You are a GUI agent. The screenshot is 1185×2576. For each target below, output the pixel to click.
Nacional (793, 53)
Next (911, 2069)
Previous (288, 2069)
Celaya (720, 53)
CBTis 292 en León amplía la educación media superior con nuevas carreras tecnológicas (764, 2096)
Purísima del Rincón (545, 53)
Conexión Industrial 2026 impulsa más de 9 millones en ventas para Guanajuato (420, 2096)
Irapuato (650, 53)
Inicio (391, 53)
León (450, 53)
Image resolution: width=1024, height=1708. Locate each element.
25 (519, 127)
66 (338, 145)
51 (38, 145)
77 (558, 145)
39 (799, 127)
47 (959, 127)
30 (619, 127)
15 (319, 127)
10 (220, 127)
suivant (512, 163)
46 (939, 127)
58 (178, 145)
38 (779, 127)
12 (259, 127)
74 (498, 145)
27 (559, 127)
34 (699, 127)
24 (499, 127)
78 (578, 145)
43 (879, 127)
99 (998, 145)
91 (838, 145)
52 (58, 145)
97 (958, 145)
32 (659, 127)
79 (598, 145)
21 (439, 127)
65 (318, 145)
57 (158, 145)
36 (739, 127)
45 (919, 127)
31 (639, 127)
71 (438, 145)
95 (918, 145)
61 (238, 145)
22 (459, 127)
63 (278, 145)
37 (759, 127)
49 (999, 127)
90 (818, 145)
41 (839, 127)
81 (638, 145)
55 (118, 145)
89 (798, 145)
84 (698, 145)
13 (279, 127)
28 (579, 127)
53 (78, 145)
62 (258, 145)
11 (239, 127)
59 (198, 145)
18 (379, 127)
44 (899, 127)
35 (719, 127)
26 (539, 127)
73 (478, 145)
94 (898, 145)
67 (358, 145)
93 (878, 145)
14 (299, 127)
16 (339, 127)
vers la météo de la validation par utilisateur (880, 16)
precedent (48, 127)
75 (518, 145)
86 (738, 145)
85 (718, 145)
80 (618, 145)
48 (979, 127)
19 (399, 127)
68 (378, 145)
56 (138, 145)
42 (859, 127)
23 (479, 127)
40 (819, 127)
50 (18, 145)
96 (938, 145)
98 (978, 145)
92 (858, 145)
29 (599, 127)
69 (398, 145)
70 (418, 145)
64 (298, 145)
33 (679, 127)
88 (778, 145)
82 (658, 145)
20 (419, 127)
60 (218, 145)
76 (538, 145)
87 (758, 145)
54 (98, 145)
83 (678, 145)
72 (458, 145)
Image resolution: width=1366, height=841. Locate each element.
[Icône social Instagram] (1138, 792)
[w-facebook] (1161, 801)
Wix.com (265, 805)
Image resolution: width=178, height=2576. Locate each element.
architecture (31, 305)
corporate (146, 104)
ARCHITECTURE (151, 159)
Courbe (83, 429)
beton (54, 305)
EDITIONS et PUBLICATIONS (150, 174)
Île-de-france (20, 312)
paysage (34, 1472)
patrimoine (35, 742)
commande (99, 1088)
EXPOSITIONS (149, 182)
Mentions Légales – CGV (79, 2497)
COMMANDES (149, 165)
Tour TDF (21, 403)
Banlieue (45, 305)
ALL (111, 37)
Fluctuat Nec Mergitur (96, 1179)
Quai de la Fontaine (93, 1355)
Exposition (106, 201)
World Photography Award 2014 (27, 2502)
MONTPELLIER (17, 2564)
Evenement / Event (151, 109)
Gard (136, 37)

## Task statement:
Give back every line from the beginning of the records through the line holding "paysage (34, 1472)", exactly as it reads, and leave out the rest.

## Answer below:
You are a GUI agent. The screenshot is 1185×2576. For each target below, output the pixel to click.
Nacional (793, 53)
Next (911, 2069)
Previous (288, 2069)
Celaya (720, 53)
CBTis 292 en León amplía la educación media superior con nuevas carreras tecnológicas (764, 2096)
Purísima del Rincón (545, 53)
Conexión Industrial 2026 impulsa más de 9 millones en ventas para Guanajuato (420, 2096)
Irapuato (650, 53)
Inicio (391, 53)
León (450, 53)
Image resolution: width=1024, height=1708. Locate each element.
25 (519, 127)
66 (338, 145)
51 (38, 145)
77 (558, 145)
39 (799, 127)
47 (959, 127)
30 (619, 127)
15 (319, 127)
10 (220, 127)
suivant (512, 163)
46 (939, 127)
58 (178, 145)
38 (779, 127)
12 (259, 127)
74 (498, 145)
27 (559, 127)
34 (699, 127)
24 (499, 127)
78 (578, 145)
43 (879, 127)
99 (998, 145)
91 (838, 145)
52 (58, 145)
97 (958, 145)
32 (659, 127)
79 (598, 145)
21 (439, 127)
65 (318, 145)
57 (158, 145)
36 (739, 127)
45 (919, 127)
31 (639, 127)
71 (438, 145)
95 (918, 145)
61 (238, 145)
22 (459, 127)
63 (278, 145)
37 (759, 127)
49 (999, 127)
90 (818, 145)
41 (839, 127)
81 (638, 145)
55 (118, 145)
89 (798, 145)
84 (698, 145)
13 (279, 127)
28 (579, 127)
53 (78, 145)
62 (258, 145)
11 (239, 127)
59 (198, 145)
18 (379, 127)
44 (899, 127)
35 (719, 127)
26 (539, 127)
73 (478, 145)
94 (898, 145)
67 (358, 145)
93 (878, 145)
14 (299, 127)
16 (339, 127)
vers la météo de la validation par utilisateur (880, 16)
precedent (48, 127)
75 (518, 145)
86 (738, 145)
85 (718, 145)
80 (618, 145)
48 (979, 127)
19 (399, 127)
68 (378, 145)
56 (138, 145)
42 (859, 127)
23 (479, 127)
40 (819, 127)
50 (18, 145)
96 (938, 145)
98 (978, 145)
92 (858, 145)
29 (599, 127)
69 (398, 145)
70 (418, 145)
64 (298, 145)
33 (679, 127)
88 (778, 145)
82 (658, 145)
20 (419, 127)
60 (218, 145)
76 (538, 145)
87 (758, 145)
54 (98, 145)
83 (678, 145)
72 (458, 145)
Image resolution: width=1366, height=841. Locate each element.
[Icône social Instagram] (1138, 792)
[w-facebook] (1161, 801)
Wix.com (265, 805)
Image resolution: width=178, height=2576. Locate each element.
architecture (31, 305)
corporate (146, 104)
ARCHITECTURE (151, 159)
Courbe (83, 429)
beton (54, 305)
EDITIONS et PUBLICATIONS (150, 174)
Île-de-france (20, 312)
paysage (34, 1472)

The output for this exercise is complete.